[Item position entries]
┏━━
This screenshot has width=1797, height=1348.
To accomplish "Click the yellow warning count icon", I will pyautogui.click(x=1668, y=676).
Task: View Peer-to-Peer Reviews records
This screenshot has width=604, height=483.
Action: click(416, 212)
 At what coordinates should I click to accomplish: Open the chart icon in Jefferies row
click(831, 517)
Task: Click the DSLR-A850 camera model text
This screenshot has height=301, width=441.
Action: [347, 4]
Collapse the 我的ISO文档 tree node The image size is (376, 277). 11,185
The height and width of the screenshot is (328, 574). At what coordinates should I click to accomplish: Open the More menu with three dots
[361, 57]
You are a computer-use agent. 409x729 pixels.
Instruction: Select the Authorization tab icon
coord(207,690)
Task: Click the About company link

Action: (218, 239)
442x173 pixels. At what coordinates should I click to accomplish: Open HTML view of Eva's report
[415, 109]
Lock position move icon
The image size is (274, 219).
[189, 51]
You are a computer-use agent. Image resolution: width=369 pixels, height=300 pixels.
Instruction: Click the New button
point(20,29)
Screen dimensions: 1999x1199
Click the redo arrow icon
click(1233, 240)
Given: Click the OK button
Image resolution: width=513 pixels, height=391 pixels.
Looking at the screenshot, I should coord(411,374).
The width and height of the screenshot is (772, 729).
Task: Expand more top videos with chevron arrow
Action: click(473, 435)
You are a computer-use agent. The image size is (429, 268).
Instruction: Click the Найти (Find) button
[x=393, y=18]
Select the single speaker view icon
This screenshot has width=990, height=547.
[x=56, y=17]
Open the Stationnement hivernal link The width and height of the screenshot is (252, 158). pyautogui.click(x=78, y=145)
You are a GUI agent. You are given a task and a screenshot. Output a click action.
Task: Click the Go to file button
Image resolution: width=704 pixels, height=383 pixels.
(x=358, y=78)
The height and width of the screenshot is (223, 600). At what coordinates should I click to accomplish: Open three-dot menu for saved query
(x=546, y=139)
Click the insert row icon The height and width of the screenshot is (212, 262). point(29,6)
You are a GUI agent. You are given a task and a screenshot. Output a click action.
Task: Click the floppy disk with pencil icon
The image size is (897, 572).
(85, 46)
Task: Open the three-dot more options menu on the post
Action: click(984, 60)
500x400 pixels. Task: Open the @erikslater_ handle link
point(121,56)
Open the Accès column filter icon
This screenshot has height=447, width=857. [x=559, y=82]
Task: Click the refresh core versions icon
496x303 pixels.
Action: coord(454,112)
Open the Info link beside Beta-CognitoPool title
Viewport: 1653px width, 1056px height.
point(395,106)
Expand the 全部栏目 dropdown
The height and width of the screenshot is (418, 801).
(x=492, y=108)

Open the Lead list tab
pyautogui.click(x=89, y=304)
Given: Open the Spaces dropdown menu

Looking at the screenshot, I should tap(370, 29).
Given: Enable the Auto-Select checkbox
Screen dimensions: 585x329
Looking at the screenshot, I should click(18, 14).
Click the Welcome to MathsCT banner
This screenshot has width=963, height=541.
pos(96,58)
┗━━
*GOAL*. Lay out each line of the material above as a JSON list of strings, one string per line, and leave out the blank lines.

*FINAL RESULT*.
[
  "This screenshot has width=1797, height=1348.",
  "To accomplish \"Click the yellow warning count icon\", I will pyautogui.click(x=1668, y=676).",
  "Task: View Peer-to-Peer Reviews records",
  "This screenshot has width=604, height=483.",
  "Action: click(416, 212)",
  " At what coordinates should I click to accomplish: Open the chart icon in Jefferies row",
  "click(831, 517)",
  "Task: Click the DSLR-A850 camera model text",
  "This screenshot has height=301, width=441.",
  "Action: [347, 4]",
  "Collapse the 我的ISO文档 tree node The image size is (376, 277). 11,185",
  "The height and width of the screenshot is (328, 574). At what coordinates should I click to accomplish: Open the More menu with three dots",
  "[361, 57]",
  "You are a computer-use agent. 409x729 pixels.",
  "Instruction: Select the Authorization tab icon",
  "coord(207,690)",
  "Task: Click the About company link",
  "Action: (218, 239)",
  "442x173 pixels. At what coordinates should I click to accomplish: Open HTML view of Eva's report",
  "[415, 109]",
  "Lock position move icon",
  "The image size is (274, 219).",
  "[189, 51]",
  "You are a computer-use agent. Image resolution: width=369 pixels, height=300 pixels.",
  "Instruction: Click the New button",
  "point(20,29)",
  "Screen dimensions: 1999x1199",
  "Click the redo arrow icon",
  "click(1233, 240)",
  "Given: Click the OK button",
  "Image resolution: width=513 pixels, height=391 pixels.",
  "Looking at the screenshot, I should coord(411,374).",
  "The width and height of the screenshot is (772, 729).",
  "Task: Expand more top videos with chevron arrow",
  "Action: click(473, 435)",
  "You are a computer-use agent. The image size is (429, 268).",
  "Instruction: Click the Найти (Find) button",
  "[x=393, y=18]",
  "Select the single speaker view icon",
  "This screenshot has width=990, height=547.",
  "[x=56, y=17]",
  "Open the Stationnement hivernal link The width and height of the screenshot is (252, 158). pyautogui.click(x=78, y=145)",
  "You are a GUI agent. You are given a task and a screenshot. Output a click action.",
  "Task: Click the Go to file button",
  "Image resolution: width=704 pixels, height=383 pixels.",
  "(x=358, y=78)",
  "The height and width of the screenshot is (223, 600). At what coordinates should I click to accomplish: Open three-dot menu for saved query",
  "(x=546, y=139)",
  "Click the insert row icon The height and width of the screenshot is (212, 262). point(29,6)",
  "You are a GUI agent. You are given a task and a screenshot. Output a click action.",
  "Task: Click the floppy disk with pencil icon",
  "The image size is (897, 572).",
  "(85, 46)",
  "Task: Open the three-dot more options menu on the post",
  "Action: click(984, 60)",
  "500x400 pixels. Task: Open the @erikslater_ handle link",
  "point(121,56)",
  "Open the Accès column filter icon",
  "This screenshot has height=447, width=857. [x=559, y=82]",
  "Task: Click the refresh core versions icon",
  "496x303 pixels.",
  "Action: coord(454,112)",
  "Open the Info link beside Beta-CognitoPool title",
  "Viewport: 1653px width, 1056px height.",
  "point(395,106)",
  "Expand the 全部栏目 dropdown",
  "The height and width of the screenshot is (418, 801).",
  "(x=492, y=108)",
  "Open the Lead list tab",
  "pyautogui.click(x=89, y=304)",
  "Given: Open the Spaces dropdown menu",
  "Looking at the screenshot, I should tap(370, 29).",
  "Given: Enable the Auto-Select checkbox",
  "Screen dimensions: 585x329",
  "Looking at the screenshot, I should click(18, 14).",
  "Click the Welcome to MathsCT banner",
  "This screenshot has width=963, height=541.",
  "pos(96,58)"
]